→ YOUR TASK: Quote, word for word, the line containing "Select the staticpage.htm editor tab" and all lines that follow it to the end of the records, with no pictures.

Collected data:
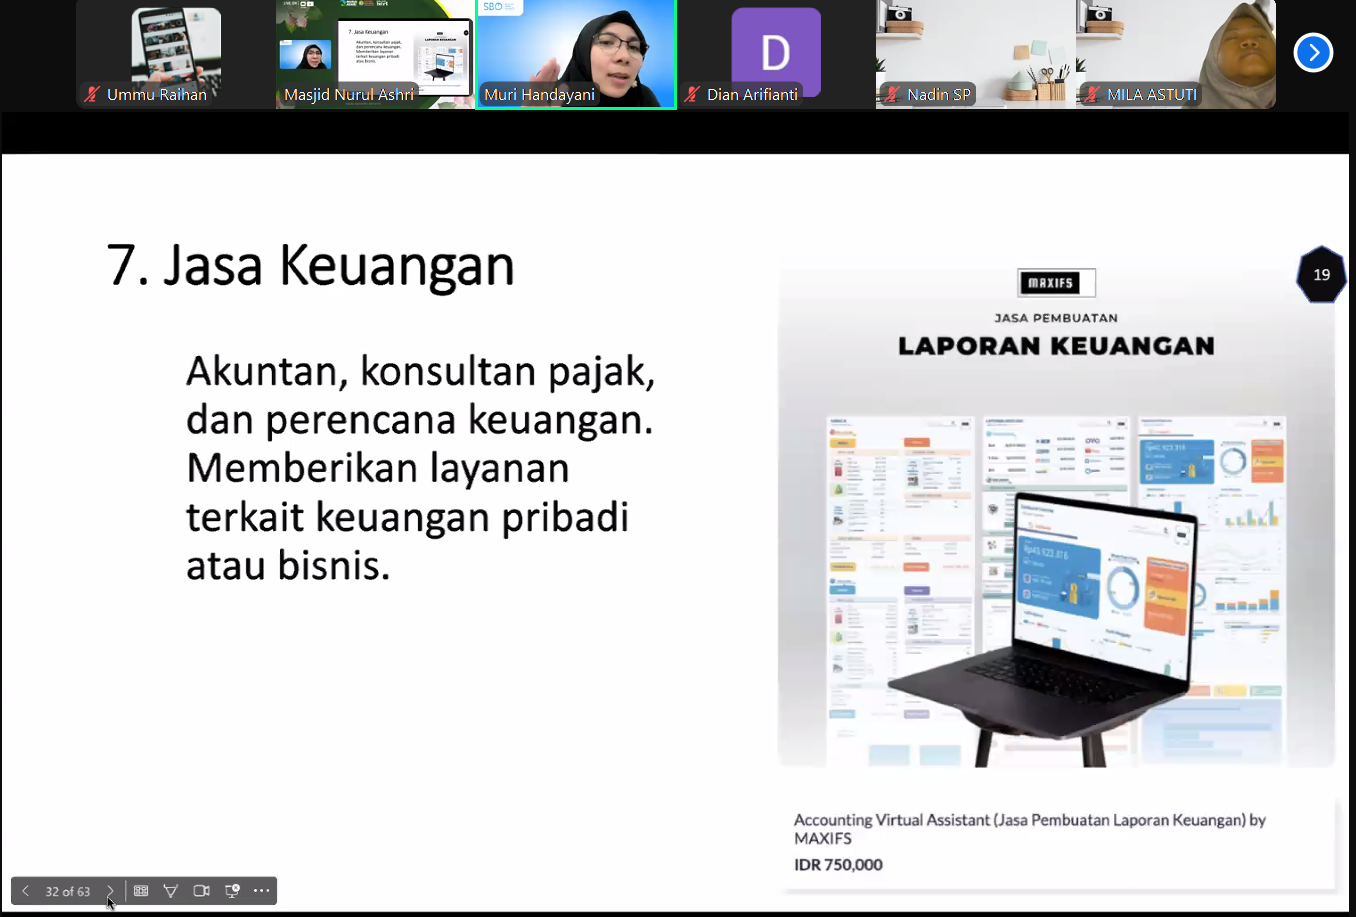Click the camera icon in the presenter toolbar

[201, 890]
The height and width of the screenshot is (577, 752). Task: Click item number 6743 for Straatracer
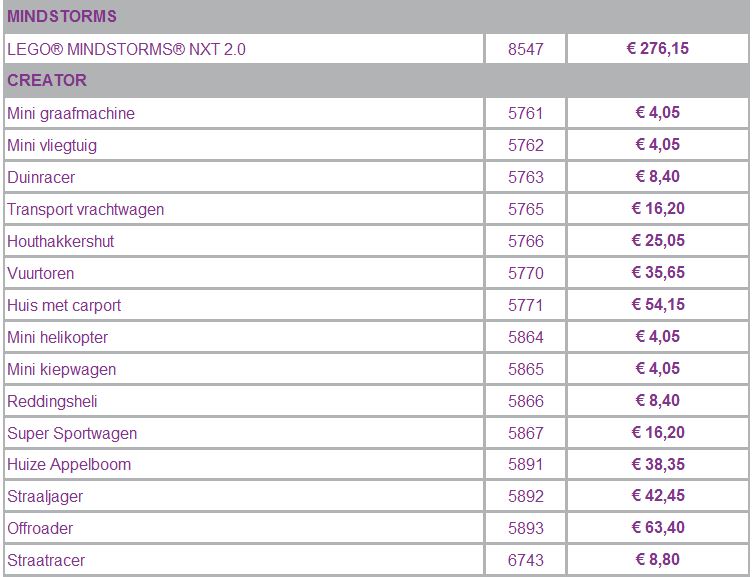(526, 560)
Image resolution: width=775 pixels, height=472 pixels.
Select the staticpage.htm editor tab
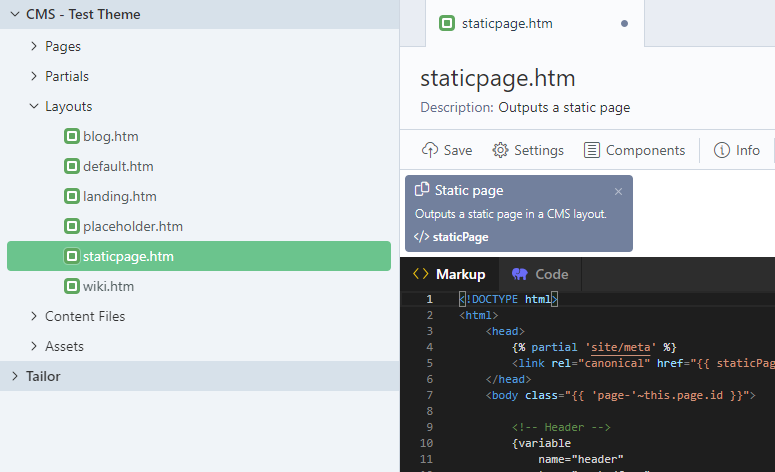[x=507, y=23]
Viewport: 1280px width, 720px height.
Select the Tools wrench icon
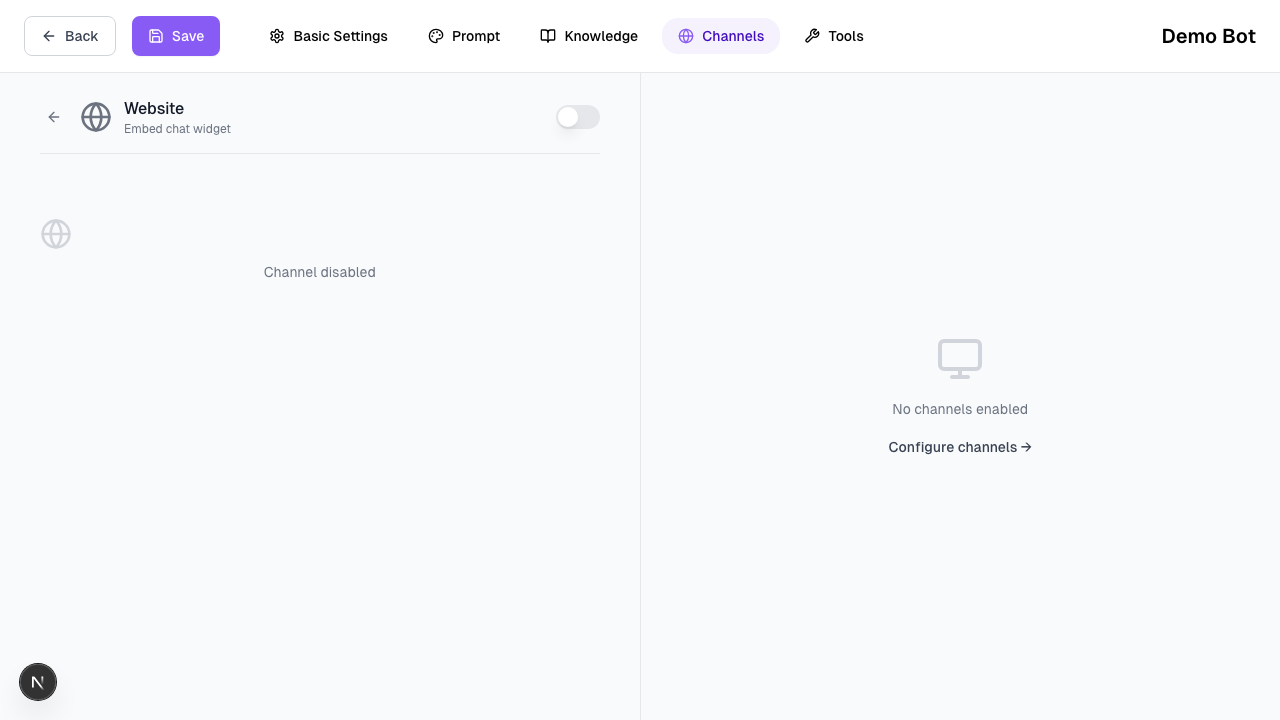tap(812, 36)
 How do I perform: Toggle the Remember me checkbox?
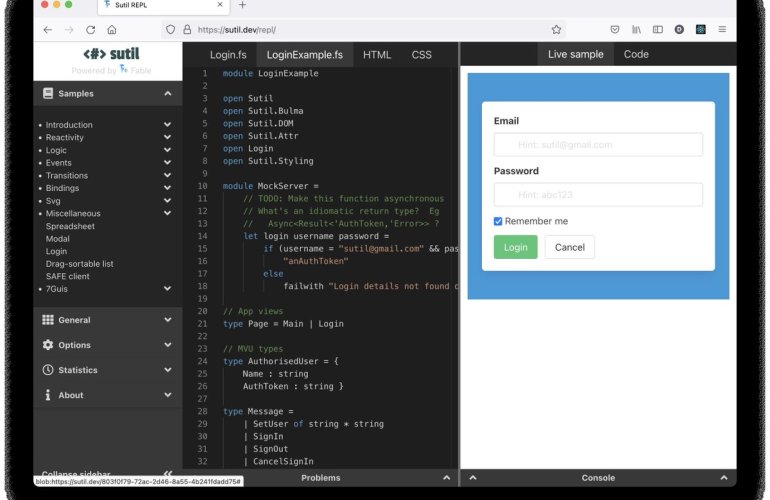[499, 221]
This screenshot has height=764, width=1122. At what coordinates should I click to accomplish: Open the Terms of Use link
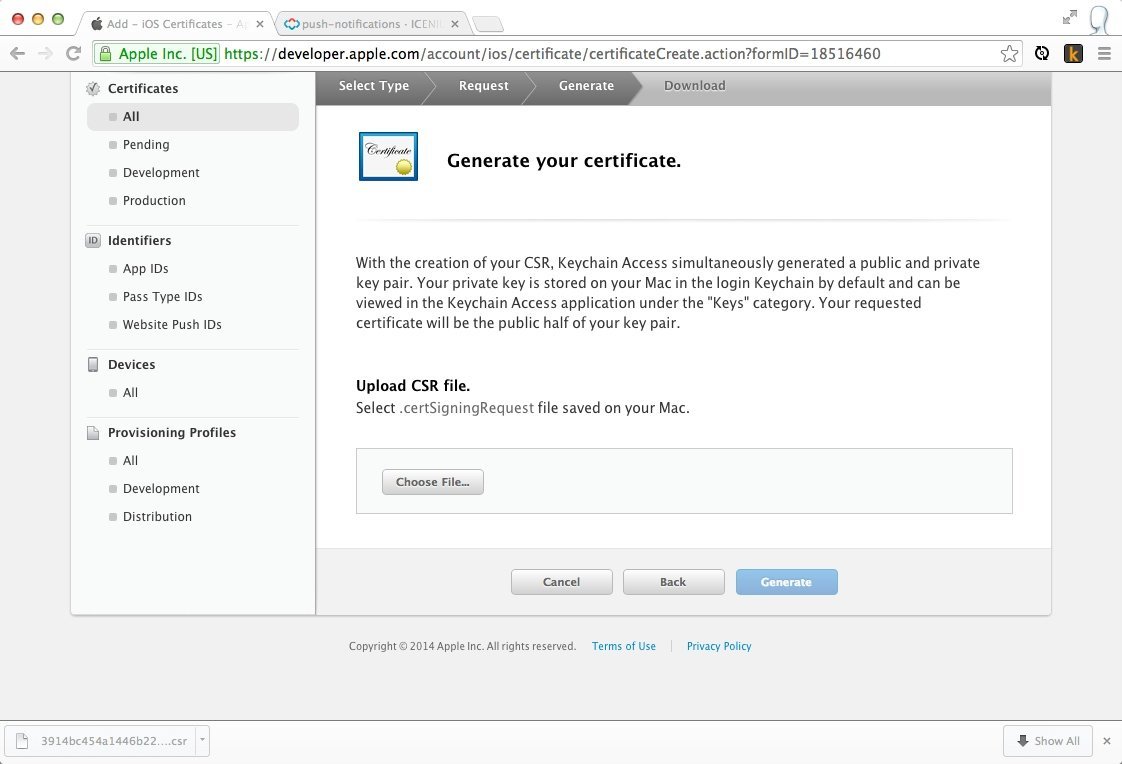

→ ANSWER TO THE PROBLEM:
Select the staticpage.htm editor tab
[x=507, y=23]
Viewport: 1280px width, 720px height.
Select the Tools wrench icon
tap(812, 36)
 How do I perform: Toggle the Remember me checkbox?
[499, 221]
This screenshot has height=764, width=1122. At what coordinates should I click to accomplish: Open the Terms of Use link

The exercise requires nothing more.